主人公の八雲は強力な巫誼の家系の若き当主。
大雑把に言って超強力な霊能者。
彼の実家は7本の神剣を奉っていたのだが、それが終戦直後の
ごたごたした時期に何者かに盗まれ四散してしまう。
土地の”念”(≒悪神と思ってもらえれば)を抑えるために神剣の
力が必要になった彼は協力者を得て神剣を取り戻すために
動き始める、という設定。

八雲と協力者である親友は神剣のうちの一本の情報を得て、ある島に
やってくる。島では10年ぶりの大祭が行われようとしていた。
実はその大祭は水神に人柱を捧げるという忌まわしい祭りであった。
その島の巫の家系に生まれた子供が生贄にされることになっていた。
八雲たちが動いた結果、生贄にされようとしていた子供は救われる。
ここまではいい。

実は「イケニエを求める水神」はいなかった。
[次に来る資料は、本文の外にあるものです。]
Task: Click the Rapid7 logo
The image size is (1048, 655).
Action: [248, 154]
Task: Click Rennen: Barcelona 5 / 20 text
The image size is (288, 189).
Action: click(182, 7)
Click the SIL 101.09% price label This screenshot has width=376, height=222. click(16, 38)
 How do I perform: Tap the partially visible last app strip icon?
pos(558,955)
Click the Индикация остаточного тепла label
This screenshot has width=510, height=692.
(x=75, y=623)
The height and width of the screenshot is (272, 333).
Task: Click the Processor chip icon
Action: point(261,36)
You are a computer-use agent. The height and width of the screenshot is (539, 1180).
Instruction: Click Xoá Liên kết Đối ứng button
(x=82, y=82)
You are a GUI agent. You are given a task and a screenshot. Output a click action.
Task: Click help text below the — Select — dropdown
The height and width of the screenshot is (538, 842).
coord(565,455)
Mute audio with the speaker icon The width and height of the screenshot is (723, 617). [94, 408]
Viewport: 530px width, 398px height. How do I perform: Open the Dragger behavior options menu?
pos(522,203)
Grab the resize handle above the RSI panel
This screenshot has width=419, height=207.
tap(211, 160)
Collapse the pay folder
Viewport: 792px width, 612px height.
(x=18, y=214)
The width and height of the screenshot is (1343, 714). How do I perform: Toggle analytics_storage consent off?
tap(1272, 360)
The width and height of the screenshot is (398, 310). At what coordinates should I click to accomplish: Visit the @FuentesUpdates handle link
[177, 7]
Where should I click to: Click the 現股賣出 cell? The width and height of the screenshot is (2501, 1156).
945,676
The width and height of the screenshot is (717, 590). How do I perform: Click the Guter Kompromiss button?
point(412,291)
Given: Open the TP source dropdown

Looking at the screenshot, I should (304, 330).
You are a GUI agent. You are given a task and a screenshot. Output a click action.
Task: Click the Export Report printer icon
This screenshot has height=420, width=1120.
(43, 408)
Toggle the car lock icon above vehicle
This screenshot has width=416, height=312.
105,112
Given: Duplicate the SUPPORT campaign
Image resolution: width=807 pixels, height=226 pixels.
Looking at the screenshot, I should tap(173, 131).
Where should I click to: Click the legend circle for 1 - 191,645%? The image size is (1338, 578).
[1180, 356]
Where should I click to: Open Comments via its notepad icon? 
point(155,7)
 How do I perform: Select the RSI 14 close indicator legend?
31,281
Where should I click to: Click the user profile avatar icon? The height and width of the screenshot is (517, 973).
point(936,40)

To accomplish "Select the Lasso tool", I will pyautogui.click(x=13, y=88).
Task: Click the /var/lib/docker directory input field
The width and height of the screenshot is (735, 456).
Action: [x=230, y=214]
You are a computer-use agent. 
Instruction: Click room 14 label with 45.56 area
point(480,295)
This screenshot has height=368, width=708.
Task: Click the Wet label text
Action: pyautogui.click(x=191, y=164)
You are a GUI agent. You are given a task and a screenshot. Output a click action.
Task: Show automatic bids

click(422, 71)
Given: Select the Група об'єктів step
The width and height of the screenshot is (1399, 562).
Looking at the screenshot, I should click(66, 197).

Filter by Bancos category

水神に人柱をどうこう
というのは人間たちの独善というか思い込みで、過去に生贄にされた
子供たちはまったくの無駄死にであったのだ。

生贄だの人柱だのはリアル歴史でも胸糞なのに、この作品の世界観
では神(悪神も)は当然のごとく「いる」ことになっている。
ゆえに余計に後味が悪い。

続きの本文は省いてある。